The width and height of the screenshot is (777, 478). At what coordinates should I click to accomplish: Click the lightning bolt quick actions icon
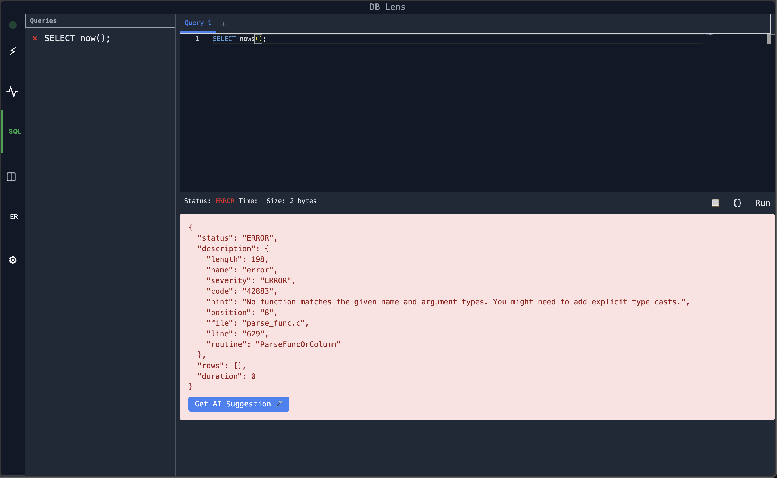pyautogui.click(x=13, y=51)
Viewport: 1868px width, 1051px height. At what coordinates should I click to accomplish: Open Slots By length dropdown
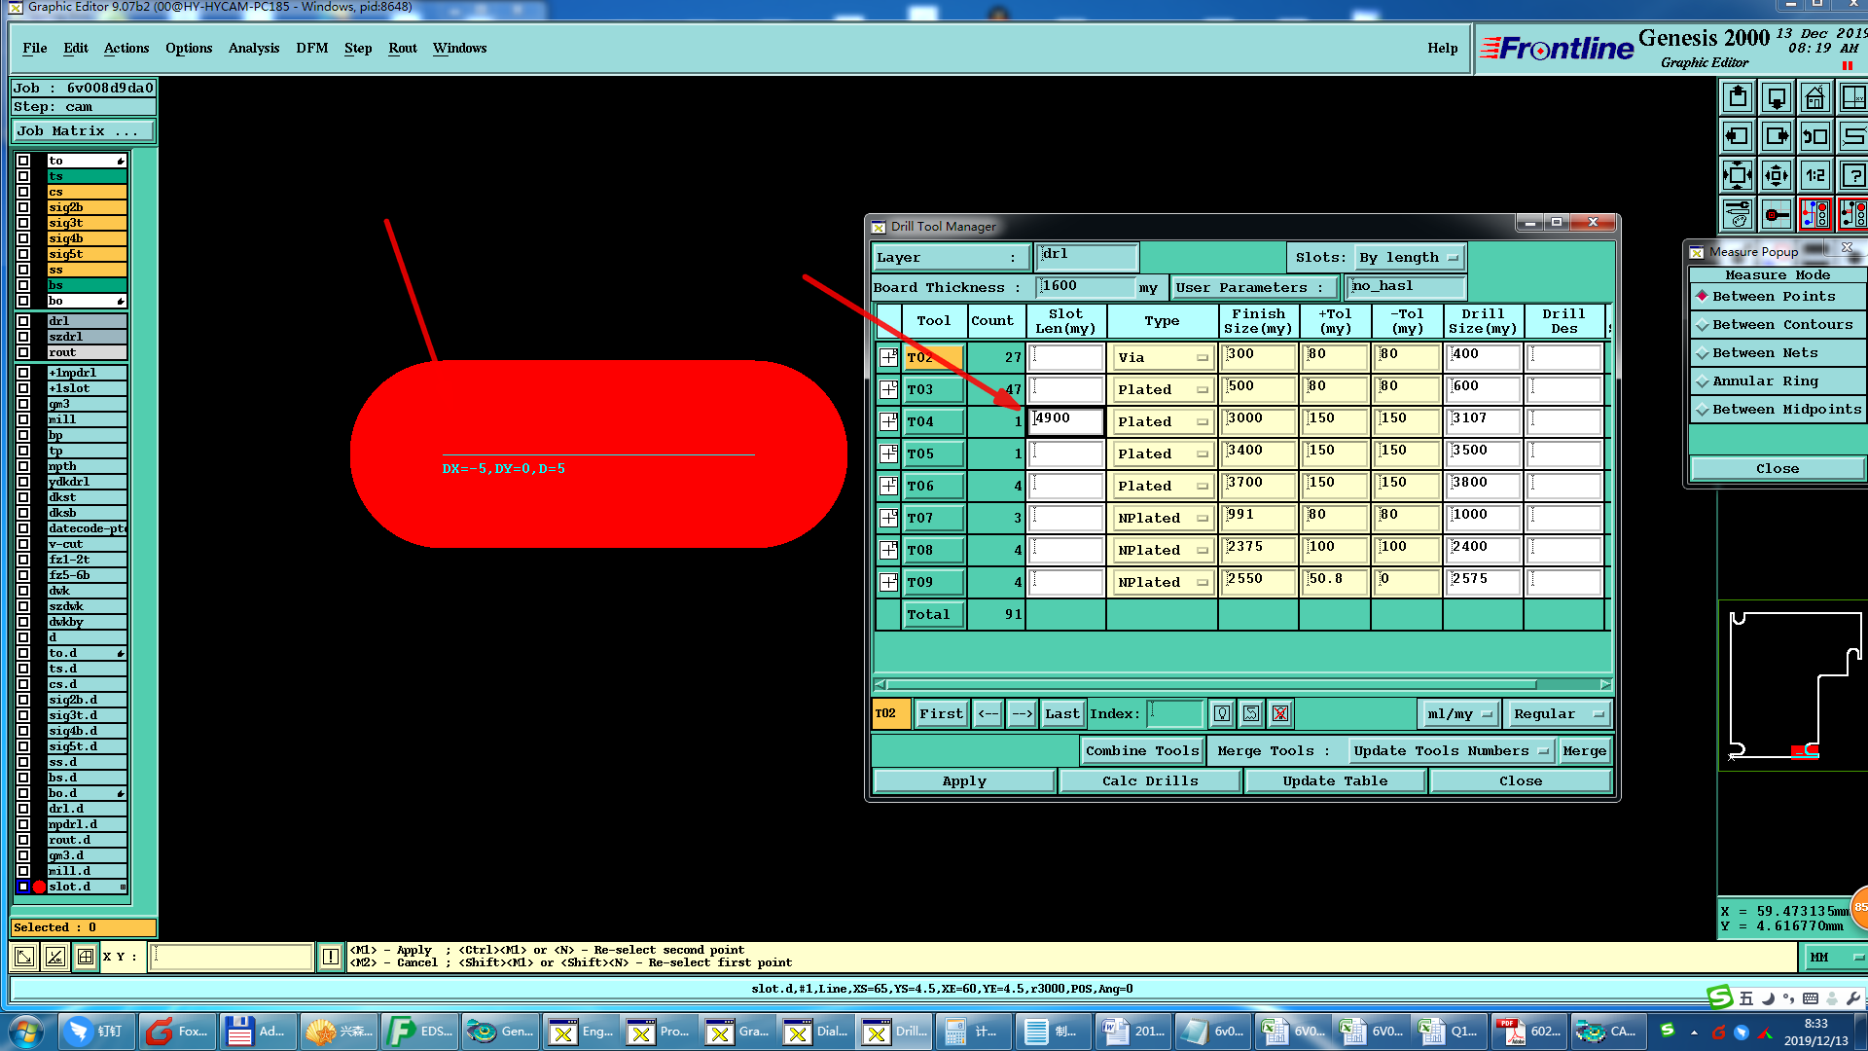[x=1409, y=258]
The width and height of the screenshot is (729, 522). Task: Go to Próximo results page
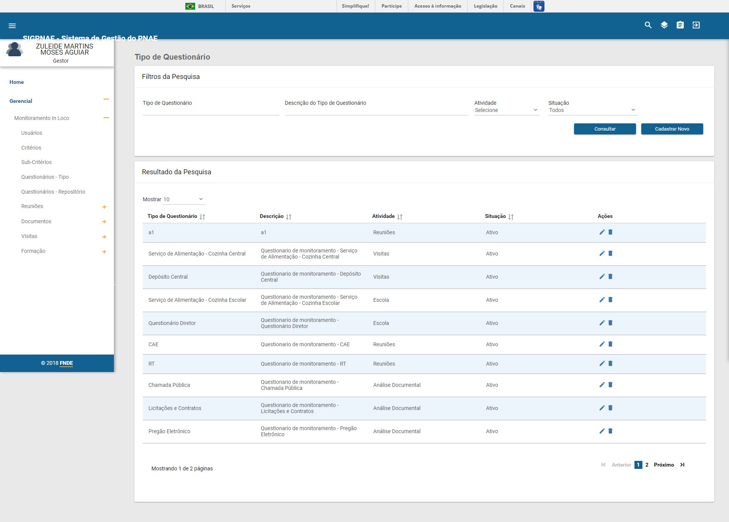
-------
TASK DIRECTIONS:
Without the pictures, restate all of the entries word for word.

ANSWER AREA:
The width and height of the screenshot is (777, 478). At what coordinates should I click to accomplish: Click the lightning bolt quick actions icon
pyautogui.click(x=13, y=51)
Viewport: 1868px width, 1051px height. At what coordinates should I click to accomplish: Open Slots By length dropdown
[x=1409, y=258]
The width and height of the screenshot is (729, 522). Task: Go to Próximo results page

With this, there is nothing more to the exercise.